Second event: Untangling the Discourse: Exploring Complex Terms in the Israeli-Palestinian Context

Tuesday April 16, 2024, 4:30 pm to 6:00 pm, Location: Heineman Ecumenical Center

Facilitator: Dr. Susan Dargan, Dean of Social and Behavioral Sciences

Speakers:

  • Aviva Chomsky, History, Salem State University will present on Talking about Palestine, Israel, and Antisemitism
  • Yasser Derwiche Djazaerly, Humanities, Fitchburg State University will present on The Gaza War at the Crossroads of Regional and International Politics
  • Susan Massad, Nutrition and Health Studies, Framingham State University will present on her Sabbatical experience in the West Bank

 

 Dr. Aviva Chomsky

Dr. Aviva Chomsky is Professor of History and coordinator of Latin American Studies at Salem State University in Massachusetts.  She has published widely on labor history, immigration and undocumentedness, Central America, Cuba, and Colombia.  She authored more than nine books and several anthologies and publications. Avi was one of the founders of the Committee for Academic Freedom in the Occupied Territories at UC Berkeley in the early 1980s, where she was an editor of its newsletter. She was a creator of the country's first class on "Palestine". Her most recent publication is about "US veto of ceasefire resolution reflects its colonial view on whose lives matter."

......

* _Directives_:
a) Reproduce the announcement of the panel event on complex terms in the Israeli-Palestinian context in full, word for word.
b) Format the lines of the records from the one containing "hamptonclubhouserental@gmail.com email address" through the end of the records, inclusive, as a numbered list, omitting blank lines and leaving out the pictures.

......

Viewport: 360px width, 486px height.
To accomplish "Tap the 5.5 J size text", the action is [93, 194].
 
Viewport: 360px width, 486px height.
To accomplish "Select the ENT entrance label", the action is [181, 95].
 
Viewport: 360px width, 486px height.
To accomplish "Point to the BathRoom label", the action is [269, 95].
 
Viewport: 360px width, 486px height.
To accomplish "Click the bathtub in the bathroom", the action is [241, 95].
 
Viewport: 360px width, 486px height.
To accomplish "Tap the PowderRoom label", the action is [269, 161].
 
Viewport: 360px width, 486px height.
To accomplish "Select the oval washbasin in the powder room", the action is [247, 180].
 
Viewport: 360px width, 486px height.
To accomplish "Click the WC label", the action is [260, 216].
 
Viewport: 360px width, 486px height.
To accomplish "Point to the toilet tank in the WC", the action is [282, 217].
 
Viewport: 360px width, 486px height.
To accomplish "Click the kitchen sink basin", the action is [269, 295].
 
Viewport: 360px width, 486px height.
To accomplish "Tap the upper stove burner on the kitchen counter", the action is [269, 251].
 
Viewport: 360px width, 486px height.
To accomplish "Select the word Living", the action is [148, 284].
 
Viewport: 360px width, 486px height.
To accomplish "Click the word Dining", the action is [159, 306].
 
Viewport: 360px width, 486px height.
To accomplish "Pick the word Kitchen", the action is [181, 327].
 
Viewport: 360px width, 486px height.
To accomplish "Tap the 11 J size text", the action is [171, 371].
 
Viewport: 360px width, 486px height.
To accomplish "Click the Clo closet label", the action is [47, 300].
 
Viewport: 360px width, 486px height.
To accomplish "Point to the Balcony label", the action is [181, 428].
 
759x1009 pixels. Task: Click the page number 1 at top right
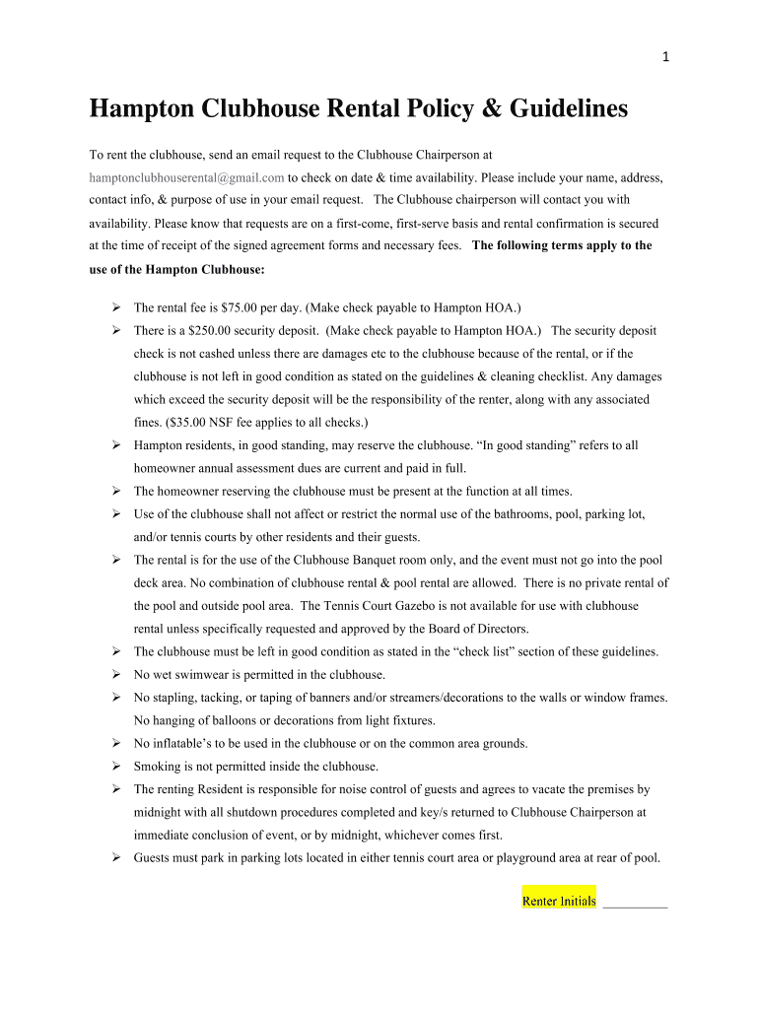[x=667, y=56]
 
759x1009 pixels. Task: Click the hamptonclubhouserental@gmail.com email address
[x=186, y=177]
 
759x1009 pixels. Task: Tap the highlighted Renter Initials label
[x=559, y=901]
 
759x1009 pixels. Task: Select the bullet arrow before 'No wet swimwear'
[x=115, y=675]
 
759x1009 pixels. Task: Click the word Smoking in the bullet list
[x=158, y=767]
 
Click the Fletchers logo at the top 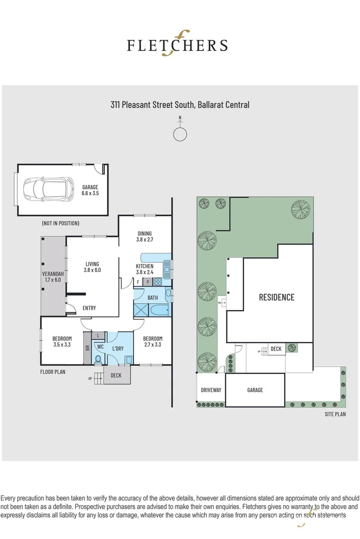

......

* _Final answers_:
a)
Second event: Untangling the Discourse: Exploring Complex Terms in the Israeli-Palestinian Context

Tuesday April 16, 2024, 4:30 pm to 6:00 pm, Location: Heineman Ecumenical Center

Facilitator: Dr. Susan Dargan, Dean of Social and Behavioral Sciences

Speakers:

  • Aviva Chomsky, History, Salem State University will present on Talking about Palestine, Israel, and Antisemitism
  • Yasser Derwiche Djazaerly, Humanities, Fitchburg State University will present on The Gaza War at the Crossroads of Regional and International Politics
  • Susan Massad, Nutrition and Health Studies, Framingham State University will present on her Sabbatical experience in the West Bank

 

 Dr. Aviva Chomsky

Dr. Aviva Chomsky is Professor of History and coordinator of Latin American Studies at Salem State University in Massachusetts.  She has published widely on labor history, immigration and undocumentedness, Central America, Cuba, and Colombia.  She authored more than nine books and several anthologies and publications. Avi was one of the founders of the Committee for Academic Freedom in the Occupied Territories at UC Berkeley in the early 1980s, where she was an editor of its newsletter. She was a creator of the country's first class on "Palestine". Her most recent publication is about "US veto of ceasefire resolution reflects its colonial view on whose lives matter."

b)
1. 759x1009 pixels. Task: Click the hamptonclubhouserental@gmail.com email address
2. [x=186, y=177]
3. 759x1009 pixels. Task: Tap the highlighted Renter Initials label
4. [x=559, y=901]
5. 759x1009 pixels. Task: Select the bullet arrow before 'No wet swimwear'
6. [x=115, y=675]
7. 759x1009 pixels. Task: Click the word Smoking in the bullet list
8. [x=158, y=767]
9. Click the Fletchers logo at the top 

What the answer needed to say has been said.